Problem:
Quote every line below exactly as it reads.

Input material:
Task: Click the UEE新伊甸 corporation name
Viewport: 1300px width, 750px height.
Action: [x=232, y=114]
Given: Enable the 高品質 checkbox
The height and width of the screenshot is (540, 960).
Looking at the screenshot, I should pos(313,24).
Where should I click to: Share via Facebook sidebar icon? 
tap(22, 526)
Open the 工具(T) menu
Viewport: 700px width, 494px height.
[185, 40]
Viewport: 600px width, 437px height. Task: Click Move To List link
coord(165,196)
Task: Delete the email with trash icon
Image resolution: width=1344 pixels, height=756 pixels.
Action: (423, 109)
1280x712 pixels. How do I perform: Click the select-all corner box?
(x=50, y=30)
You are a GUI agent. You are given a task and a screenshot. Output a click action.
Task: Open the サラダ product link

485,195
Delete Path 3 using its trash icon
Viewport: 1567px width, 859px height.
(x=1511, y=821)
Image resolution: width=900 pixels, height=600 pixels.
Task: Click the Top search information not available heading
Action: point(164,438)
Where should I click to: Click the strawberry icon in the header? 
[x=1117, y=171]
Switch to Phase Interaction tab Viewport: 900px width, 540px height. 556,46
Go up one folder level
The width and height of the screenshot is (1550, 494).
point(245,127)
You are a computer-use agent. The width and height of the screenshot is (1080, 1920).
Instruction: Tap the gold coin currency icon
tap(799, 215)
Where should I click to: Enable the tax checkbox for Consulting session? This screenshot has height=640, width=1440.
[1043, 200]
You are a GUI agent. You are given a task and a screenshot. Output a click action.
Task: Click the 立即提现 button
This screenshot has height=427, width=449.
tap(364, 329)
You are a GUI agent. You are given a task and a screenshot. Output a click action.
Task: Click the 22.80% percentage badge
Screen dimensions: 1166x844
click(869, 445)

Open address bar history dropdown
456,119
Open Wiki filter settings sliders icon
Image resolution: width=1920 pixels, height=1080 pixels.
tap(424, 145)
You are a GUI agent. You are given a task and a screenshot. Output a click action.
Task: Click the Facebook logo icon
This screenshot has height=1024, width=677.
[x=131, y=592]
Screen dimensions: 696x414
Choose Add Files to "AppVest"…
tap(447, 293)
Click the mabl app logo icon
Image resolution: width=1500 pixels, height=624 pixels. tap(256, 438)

Solved problem:
Task: Click the UEE新伊甸 corporation name
Viewport: 1300px width, 750px height.
Action: [x=232, y=114]
Given: Enable the 高品質 checkbox
The height and width of the screenshot is (540, 960).
Looking at the screenshot, I should pos(313,24).
Where should I click to: Share via Facebook sidebar icon? 
tap(22, 526)
Open the 工具(T) menu
Viewport: 700px width, 494px height.
[185, 40]
Viewport: 600px width, 437px height. Task: Click Move To List link
coord(165,196)
Task: Delete the email with trash icon
Image resolution: width=1344 pixels, height=756 pixels.
Action: (423, 109)
1280x712 pixels. How do I perform: Click the select-all corner box?
(x=50, y=30)
You are a GUI agent. You are given a task and a screenshot. Output a click action.
Task: Open the サラダ product link

485,195
Delete Path 3 using its trash icon
Viewport: 1567px width, 859px height.
(x=1511, y=821)
Image resolution: width=900 pixels, height=600 pixels.
Task: Click the Top search information not available heading
Action: point(164,438)
Where should I click to: Click the strawberry icon in the header? 
[x=1117, y=171]
Switch to Phase Interaction tab Viewport: 900px width, 540px height. 556,46
Go up one folder level
The width and height of the screenshot is (1550, 494).
point(245,127)
You are a computer-use agent. The width and height of the screenshot is (1080, 1920).
Instruction: Tap the gold coin currency icon
tap(799, 215)
Where should I click to: Enable the tax checkbox for Consulting session? This screenshot has height=640, width=1440.
[1043, 200]
You are a GUI agent. You are given a task and a screenshot. Output a click action.
Task: Click the 立即提现 button
This screenshot has height=427, width=449.
tap(364, 329)
You are a GUI agent. You are given a task and a screenshot. Output a click action.
Task: Click the 22.80% percentage badge
Screen dimensions: 1166x844
click(869, 445)

Open address bar history dropdown
456,119
Open Wiki filter settings sliders icon
Image resolution: width=1920 pixels, height=1080 pixels.
tap(424, 145)
You are a GUI agent. You are given a task and a screenshot. Output a click action.
Task: Click the Facebook logo icon
This screenshot has height=1024, width=677.
[x=131, y=592]
Screen dimensions: 696x414
Choose Add Files to "AppVest"…
tap(447, 293)
Click the mabl app logo icon
Image resolution: width=1500 pixels, height=624 pixels. tap(256, 438)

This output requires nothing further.